CATANIA – “Il Piano Regolatore del Porto di Catania è stato segnato da fretta, improvvisazione e scarsa trasparenza”. Paolino Maniscalco, ex assessore al Mare e attivista di Volerelaluna, rivolge all’Autorità di Sistema Portuale e al Comune l’accusa di aver escluso la città da scelte decisive.
Secondo Maniscalco, l’AdSP avrebbe “dimenticato di avvertire la città” della previsione di “quasi 4 milioni di metri cubi di edifici dentro il porto”, con strutture “alte fino a 24 metri”. Denuncia inoltre la mancata redistribuzione delle funzioni tra Catania, Augusta, Siracusa e Pozzallo, nonostante la legge imponga di aggiornare il DPSS prima del PRP. Ricorda anche il parere ministeriale che chiede più coordinamento con Augusta per il traffico merci.
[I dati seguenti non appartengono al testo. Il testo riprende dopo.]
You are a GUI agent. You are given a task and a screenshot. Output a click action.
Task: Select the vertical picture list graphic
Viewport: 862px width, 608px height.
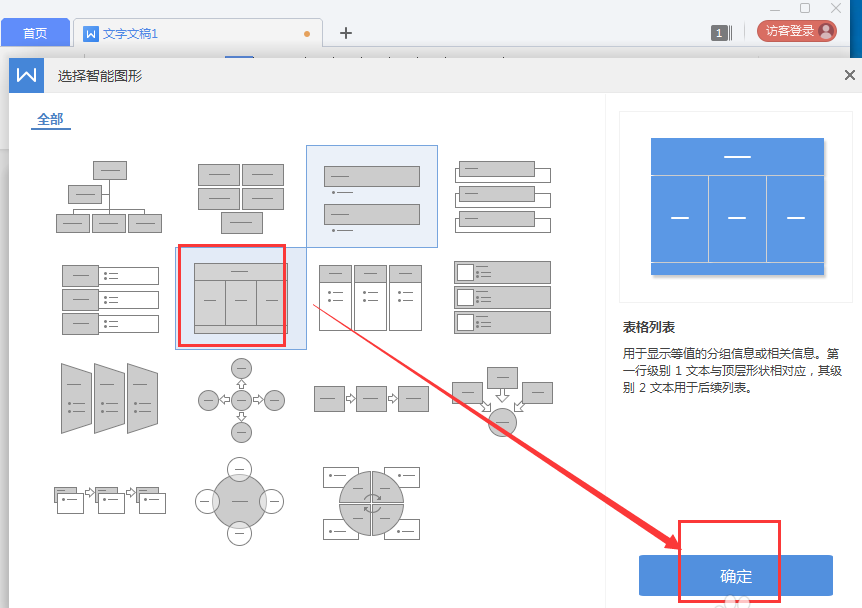point(502,298)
“Ad Augusta gli spazi commerciali e logistici sono enormemente più ampi”, osserva, e il 40% dell’export imbarcato a Catania proviene dalle province di Siracusa e Ragusa. Per lui, lo spostamento di parte del traffico ro-ro sarebbe naturale, mentre a Catania restano “solo l’ingorgo del Faro e l’inquinamento dei traghetti fermi con i motori accesi”. Critica anche la previsione di un sottopasso solo tra il 2035 e il 2045: “Per anni la situazione peggiorerà”.
Maniscalco contesta le ragioni avanzate contro il trasferimento dei traghetti ad Augusta: “Si parla di chilometri in più o di navigazione più lunga, ma chi naviga sa che il problema è il tempo di attracco”. Aggiunge che nel PRP l’AdSP si riserva di derogare “per trent’anni” alle norme sull’uso delle aree: “Se può fare tutto, a cosa serve il Piano?”
Per Catania, sostiene, serve specializzazione, non saturazione. “Vogliamo un porto funzionale e trasparente. Siamo cittadini che vogliono capire, non sudditi dell’Autorità portuale”.